Provided data:
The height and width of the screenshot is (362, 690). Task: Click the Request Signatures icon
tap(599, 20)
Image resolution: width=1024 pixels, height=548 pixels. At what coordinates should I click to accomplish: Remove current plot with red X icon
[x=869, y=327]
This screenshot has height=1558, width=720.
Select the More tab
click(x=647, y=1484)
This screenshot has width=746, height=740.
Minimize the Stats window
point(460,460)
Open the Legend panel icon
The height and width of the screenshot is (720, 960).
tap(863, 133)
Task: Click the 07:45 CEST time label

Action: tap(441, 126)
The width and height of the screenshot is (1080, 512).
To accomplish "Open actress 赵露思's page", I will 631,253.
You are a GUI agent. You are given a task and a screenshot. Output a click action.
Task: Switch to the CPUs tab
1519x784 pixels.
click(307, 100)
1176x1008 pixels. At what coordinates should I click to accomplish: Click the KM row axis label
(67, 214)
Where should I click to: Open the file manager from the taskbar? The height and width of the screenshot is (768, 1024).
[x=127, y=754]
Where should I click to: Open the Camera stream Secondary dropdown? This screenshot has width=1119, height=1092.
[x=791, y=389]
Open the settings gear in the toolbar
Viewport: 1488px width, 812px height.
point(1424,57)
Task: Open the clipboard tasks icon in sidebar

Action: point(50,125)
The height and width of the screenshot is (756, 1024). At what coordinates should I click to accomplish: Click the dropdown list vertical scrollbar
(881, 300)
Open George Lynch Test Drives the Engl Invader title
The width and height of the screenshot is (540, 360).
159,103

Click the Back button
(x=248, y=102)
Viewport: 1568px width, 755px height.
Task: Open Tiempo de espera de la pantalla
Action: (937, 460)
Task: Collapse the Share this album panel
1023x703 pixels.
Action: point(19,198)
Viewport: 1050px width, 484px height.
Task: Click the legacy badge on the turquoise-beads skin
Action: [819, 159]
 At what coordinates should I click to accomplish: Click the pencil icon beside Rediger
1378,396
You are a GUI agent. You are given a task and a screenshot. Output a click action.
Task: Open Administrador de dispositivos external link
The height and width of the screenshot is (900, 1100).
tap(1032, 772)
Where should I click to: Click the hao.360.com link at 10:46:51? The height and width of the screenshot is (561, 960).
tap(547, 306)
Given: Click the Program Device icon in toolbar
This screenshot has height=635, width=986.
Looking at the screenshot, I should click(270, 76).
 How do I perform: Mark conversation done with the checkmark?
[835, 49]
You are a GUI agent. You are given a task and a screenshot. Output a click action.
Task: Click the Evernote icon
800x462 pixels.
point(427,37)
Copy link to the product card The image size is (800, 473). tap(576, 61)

Task prompt:
Every entry shown earlier is to be returned exactly, line for line.

Written solution:
The height and width of the screenshot is (362, 690). Task: Click the Request Signatures icon
tap(599, 20)
Image resolution: width=1024 pixels, height=548 pixels. At what coordinates should I click to accomplish: Remove current plot with red X icon
[x=869, y=327]
This screenshot has height=1558, width=720.
Select the More tab
click(x=647, y=1484)
This screenshot has width=746, height=740.
Minimize the Stats window
point(460,460)
Open the Legend panel icon
The height and width of the screenshot is (720, 960).
tap(863, 133)
Task: Click the 07:45 CEST time label

Action: tap(441, 126)
The width and height of the screenshot is (1080, 512).
To accomplish "Open actress 赵露思's page", I will 631,253.
You are a GUI agent. You are given a task and a screenshot. Output a click action.
Task: Switch to the CPUs tab
1519x784 pixels.
click(307, 100)
1176x1008 pixels. At what coordinates should I click to accomplish: Click the KM row axis label
(67, 214)
Where should I click to: Open the file manager from the taskbar? The height and width of the screenshot is (768, 1024).
[x=127, y=754]
Where should I click to: Open the Camera stream Secondary dropdown? This screenshot has width=1119, height=1092.
[x=791, y=389]
Open the settings gear in the toolbar
Viewport: 1488px width, 812px height.
point(1424,57)
Task: Open the clipboard tasks icon in sidebar

Action: point(50,125)
The height and width of the screenshot is (756, 1024). At what coordinates should I click to accomplish: Click the dropdown list vertical scrollbar
(881, 300)
Open George Lynch Test Drives the Engl Invader title
The width and height of the screenshot is (540, 360).
159,103

Click the Back button
(x=248, y=102)
Viewport: 1568px width, 755px height.
Task: Open Tiempo de espera de la pantalla
Action: (937, 460)
Task: Collapse the Share this album panel
1023x703 pixels.
Action: point(19,198)
Viewport: 1050px width, 484px height.
Task: Click the legacy badge on the turquoise-beads skin
Action: [819, 159]
 At what coordinates should I click to accomplish: Click the pencil icon beside Rediger
1378,396
You are a GUI agent. You are given a task and a screenshot. Output a click action.
Task: Open Administrador de dispositivos external link
The height and width of the screenshot is (900, 1100).
tap(1032, 772)
Where should I click to: Click the hao.360.com link at 10:46:51? The height and width of the screenshot is (561, 960).
tap(547, 306)
Given: Click the Program Device icon in toolbar
This screenshot has height=635, width=986.
Looking at the screenshot, I should click(270, 76).
 How do I perform: Mark conversation done with the checkmark?
[835, 49]
You are a GUI agent. You are given a task and a screenshot. Output a click action.
Task: Click the Evernote icon
800x462 pixels.
point(427,37)
Copy link to the product card The image size is (800, 473). tap(576, 61)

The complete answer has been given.